Irish novelist Sally Rooney sparked controversy earlier this week over her explanation of why she recently refused to sell the Hebrew translation rights of her latest novel, Beautiful World, Where Are You.
In late September, Israeli publication mako (link is in Hebrew) reported that Rooney would not allow the novel to be published in Hebrew. Rooney expanded upon her decision on Oct. 12, specifying that while she’s open to having the novel translated into Hebrew, she isn’t comfortable with having the novel translated by an Israel-based publishing house. Rooney is, however, open to having a Hebrew translation produced by a non-Israeli press — she claims her decision is solely rooted in her adherence to the Boycott, Divestment, and Sanctions (BDS) movement, which encourages its proponents to avoid doing business with Israel-based companies.
“The Hebrew-language translation rights to my new novel are still available, and if I can find a way to sell these rights that is compliant with the BDS movement’s institutional boycott guidelines, I will be very pleased and proud to do so. In the meantime I would like to express once again my solidarity with the Palestinian people in their struggle for freedom, justice and equality,” Rooney said in a statement to The Guardian.
The largest publishing company in Israel, Modan Publishing House, had previously translated two of Rooney’s novels, and had made an offer on the Hebrew translation rights for Beautiful World, Where Are You, but Rooney opted to turn this offer down.

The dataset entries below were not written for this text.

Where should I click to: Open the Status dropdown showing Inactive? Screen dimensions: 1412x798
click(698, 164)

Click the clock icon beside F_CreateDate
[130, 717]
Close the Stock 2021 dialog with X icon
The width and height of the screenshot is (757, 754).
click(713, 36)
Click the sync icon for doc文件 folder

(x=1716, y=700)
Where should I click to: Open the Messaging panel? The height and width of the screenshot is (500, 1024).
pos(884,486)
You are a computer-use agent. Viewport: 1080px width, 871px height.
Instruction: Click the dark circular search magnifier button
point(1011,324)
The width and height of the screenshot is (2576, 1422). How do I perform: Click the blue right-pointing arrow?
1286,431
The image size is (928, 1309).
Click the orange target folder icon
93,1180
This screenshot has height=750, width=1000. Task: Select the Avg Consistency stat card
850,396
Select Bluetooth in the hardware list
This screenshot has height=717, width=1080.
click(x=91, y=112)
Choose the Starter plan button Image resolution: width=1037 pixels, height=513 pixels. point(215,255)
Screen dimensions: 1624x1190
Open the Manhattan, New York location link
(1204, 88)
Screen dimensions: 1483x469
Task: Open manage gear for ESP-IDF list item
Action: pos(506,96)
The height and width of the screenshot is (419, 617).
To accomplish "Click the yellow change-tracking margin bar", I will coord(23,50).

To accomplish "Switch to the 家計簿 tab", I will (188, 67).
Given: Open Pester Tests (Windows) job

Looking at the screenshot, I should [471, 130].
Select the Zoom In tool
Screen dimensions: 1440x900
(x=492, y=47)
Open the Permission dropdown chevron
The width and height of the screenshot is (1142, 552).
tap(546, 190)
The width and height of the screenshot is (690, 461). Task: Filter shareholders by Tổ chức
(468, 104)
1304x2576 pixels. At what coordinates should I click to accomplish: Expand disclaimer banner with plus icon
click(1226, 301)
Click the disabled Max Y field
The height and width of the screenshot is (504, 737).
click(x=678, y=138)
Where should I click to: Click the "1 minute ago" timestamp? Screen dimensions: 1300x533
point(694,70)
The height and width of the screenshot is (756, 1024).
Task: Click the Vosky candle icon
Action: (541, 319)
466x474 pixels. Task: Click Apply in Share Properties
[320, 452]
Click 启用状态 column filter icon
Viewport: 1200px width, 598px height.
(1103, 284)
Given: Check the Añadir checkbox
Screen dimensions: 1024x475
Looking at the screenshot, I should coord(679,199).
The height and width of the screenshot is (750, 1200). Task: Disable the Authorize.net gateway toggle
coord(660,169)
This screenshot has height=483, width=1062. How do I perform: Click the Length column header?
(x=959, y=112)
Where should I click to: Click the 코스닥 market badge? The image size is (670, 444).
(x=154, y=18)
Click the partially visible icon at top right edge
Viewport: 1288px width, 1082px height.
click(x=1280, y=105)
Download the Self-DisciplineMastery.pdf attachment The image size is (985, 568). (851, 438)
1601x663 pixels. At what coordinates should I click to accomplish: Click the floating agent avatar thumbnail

The BDS movement has its roots in Palestinian activism and is modeled after similar movements targeted at South Africa during its Apartheid years. It has been the subject of scrutiny by many Zionists who believe the movement is anti-Semitic and reminiscent of the treatment of Jews prior to Jewish emancipation in Europe. Proponents of the movement, however, believe it places economic and political pressure on the state of Israel to withdraw from occupied Palestinian territory.
Skeptics of Rooney’s decision have argued that refusing a Hebrew translation specifically doesn’t make much sense — after all, she hasn’t refused to translate her novels into other languages spoken in countries with corrupt governments. However, it’s important to note that Rooney’s problem is not with the Hebrew language itself, but rather, the ethical dilemma she sees in actively contributing to the Israeli economy.
“I understand that not everyone will agree with my decision, but I simply do not feel it would be right for me under the present circumstances to accept a new contract with an Israeli company that does not publicly distance itself from apartheid and support the UN-stipulated rights of the Palestinian people,” Rooney said in her statement, echoing some of the core tenets of the BDS movement.